Work required :: If a line in the data contains "Сигнал", copy it out.

Supplied information ::
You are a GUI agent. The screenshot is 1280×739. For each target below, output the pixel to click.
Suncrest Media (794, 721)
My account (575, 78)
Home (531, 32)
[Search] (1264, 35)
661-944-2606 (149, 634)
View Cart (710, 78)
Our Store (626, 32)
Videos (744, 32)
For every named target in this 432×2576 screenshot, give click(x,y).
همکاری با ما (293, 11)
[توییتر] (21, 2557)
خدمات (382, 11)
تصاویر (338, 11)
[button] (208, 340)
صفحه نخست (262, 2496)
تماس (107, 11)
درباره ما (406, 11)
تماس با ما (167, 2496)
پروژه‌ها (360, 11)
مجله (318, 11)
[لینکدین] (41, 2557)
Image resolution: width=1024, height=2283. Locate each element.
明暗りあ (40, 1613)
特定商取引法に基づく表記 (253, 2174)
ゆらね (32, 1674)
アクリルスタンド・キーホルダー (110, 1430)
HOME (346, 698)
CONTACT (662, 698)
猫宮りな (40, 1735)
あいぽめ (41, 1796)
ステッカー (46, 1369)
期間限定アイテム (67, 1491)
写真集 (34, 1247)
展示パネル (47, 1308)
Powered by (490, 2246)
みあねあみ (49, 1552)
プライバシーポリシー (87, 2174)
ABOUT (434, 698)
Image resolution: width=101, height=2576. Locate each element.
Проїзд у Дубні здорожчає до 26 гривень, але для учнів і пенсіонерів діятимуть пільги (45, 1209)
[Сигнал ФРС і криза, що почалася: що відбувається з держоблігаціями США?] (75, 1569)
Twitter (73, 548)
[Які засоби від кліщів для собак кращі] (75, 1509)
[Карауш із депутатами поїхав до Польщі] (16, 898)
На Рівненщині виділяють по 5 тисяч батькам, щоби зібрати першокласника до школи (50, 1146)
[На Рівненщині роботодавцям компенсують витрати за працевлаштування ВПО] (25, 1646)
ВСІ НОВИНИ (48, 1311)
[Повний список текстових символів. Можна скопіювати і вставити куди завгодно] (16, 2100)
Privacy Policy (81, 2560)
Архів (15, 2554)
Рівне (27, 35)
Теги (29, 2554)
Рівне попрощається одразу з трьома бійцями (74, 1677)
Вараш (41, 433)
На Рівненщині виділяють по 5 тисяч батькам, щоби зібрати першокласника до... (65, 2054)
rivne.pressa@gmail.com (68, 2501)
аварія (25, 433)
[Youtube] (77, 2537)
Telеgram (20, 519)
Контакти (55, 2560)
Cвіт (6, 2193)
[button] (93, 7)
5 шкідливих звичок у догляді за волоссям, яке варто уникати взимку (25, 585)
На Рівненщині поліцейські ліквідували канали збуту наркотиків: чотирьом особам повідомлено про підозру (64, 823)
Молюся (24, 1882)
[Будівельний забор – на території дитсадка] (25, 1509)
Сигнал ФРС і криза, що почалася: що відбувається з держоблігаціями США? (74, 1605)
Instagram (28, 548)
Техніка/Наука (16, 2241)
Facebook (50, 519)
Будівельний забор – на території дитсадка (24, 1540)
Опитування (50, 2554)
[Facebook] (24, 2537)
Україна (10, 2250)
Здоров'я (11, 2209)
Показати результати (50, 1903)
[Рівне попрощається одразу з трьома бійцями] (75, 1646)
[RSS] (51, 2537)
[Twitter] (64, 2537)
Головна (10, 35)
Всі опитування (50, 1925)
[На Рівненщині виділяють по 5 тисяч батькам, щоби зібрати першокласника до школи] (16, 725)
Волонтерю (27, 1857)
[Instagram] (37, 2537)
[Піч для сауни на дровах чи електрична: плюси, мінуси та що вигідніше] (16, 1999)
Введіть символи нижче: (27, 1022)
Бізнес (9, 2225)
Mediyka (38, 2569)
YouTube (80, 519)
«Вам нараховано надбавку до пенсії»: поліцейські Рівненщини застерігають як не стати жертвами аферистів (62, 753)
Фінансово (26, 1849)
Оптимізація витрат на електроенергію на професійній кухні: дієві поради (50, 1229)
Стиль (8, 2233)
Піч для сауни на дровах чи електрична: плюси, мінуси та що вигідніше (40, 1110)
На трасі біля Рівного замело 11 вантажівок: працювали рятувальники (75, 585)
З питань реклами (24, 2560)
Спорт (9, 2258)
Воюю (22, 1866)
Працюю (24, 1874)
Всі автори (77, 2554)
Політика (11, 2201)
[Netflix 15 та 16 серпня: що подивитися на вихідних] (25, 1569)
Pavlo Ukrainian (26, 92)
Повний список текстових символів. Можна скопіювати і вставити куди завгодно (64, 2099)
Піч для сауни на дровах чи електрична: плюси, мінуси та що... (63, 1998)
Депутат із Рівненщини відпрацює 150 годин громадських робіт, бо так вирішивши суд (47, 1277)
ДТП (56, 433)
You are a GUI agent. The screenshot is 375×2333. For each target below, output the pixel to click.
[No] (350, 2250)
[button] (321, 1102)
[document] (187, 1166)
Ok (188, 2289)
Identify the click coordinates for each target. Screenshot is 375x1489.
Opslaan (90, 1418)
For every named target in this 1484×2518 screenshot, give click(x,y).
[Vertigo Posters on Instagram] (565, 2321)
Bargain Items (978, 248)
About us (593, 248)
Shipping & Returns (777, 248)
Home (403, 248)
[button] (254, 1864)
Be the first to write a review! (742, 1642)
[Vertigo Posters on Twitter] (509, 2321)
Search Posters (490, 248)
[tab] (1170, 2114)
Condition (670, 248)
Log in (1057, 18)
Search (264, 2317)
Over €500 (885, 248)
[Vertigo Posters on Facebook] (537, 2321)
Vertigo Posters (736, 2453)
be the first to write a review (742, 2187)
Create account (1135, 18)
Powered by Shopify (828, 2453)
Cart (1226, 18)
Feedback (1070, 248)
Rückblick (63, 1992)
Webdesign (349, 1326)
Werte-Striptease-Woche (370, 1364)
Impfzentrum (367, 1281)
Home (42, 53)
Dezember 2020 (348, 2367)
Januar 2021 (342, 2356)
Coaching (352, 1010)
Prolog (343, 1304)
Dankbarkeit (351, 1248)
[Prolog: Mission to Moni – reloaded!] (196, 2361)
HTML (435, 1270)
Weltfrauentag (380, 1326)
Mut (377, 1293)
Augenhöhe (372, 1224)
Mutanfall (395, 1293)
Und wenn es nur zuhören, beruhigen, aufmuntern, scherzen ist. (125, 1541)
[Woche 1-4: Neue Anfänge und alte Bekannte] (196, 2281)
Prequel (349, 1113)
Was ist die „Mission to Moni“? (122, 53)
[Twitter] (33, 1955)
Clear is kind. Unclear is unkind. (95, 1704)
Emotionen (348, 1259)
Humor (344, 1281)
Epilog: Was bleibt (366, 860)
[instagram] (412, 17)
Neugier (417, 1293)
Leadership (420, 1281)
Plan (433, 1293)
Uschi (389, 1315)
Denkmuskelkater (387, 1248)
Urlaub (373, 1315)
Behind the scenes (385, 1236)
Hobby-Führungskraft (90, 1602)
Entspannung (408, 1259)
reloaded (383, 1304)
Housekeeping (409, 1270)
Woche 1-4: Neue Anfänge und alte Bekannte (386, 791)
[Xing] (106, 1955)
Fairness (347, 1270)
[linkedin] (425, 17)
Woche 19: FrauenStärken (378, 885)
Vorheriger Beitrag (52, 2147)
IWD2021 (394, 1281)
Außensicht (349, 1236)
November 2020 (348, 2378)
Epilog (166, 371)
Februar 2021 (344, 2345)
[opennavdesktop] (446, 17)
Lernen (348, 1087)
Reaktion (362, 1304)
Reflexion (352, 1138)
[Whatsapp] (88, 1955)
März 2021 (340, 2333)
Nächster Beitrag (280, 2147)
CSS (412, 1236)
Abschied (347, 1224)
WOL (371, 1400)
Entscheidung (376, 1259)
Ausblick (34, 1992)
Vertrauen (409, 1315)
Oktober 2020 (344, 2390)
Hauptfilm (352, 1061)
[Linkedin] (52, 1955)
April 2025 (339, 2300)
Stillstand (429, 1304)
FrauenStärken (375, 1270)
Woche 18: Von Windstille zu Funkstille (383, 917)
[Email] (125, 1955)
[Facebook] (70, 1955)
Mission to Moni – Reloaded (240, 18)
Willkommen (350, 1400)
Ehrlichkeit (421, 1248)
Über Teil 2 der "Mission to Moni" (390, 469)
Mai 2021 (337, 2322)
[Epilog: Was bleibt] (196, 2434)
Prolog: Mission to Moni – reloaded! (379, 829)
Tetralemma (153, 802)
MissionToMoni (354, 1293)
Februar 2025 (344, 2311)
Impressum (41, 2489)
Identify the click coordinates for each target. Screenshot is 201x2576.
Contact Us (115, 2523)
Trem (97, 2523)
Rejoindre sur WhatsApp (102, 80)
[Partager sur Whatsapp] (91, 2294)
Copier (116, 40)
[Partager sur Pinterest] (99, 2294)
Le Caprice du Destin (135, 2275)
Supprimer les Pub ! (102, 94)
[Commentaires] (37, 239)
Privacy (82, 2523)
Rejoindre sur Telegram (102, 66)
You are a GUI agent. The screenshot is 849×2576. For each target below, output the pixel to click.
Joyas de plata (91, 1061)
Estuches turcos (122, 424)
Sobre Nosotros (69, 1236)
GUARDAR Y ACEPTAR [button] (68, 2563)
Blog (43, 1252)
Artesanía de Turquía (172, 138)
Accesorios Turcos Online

Response to this exercise ::
[Сигнал ФРС і криза, що почалася: що відбувається з держоблігаціями США?] (75, 1569)
Сигнал ФРС і криза, що почалася: що відбувається з держоблігаціями США? (74, 1605)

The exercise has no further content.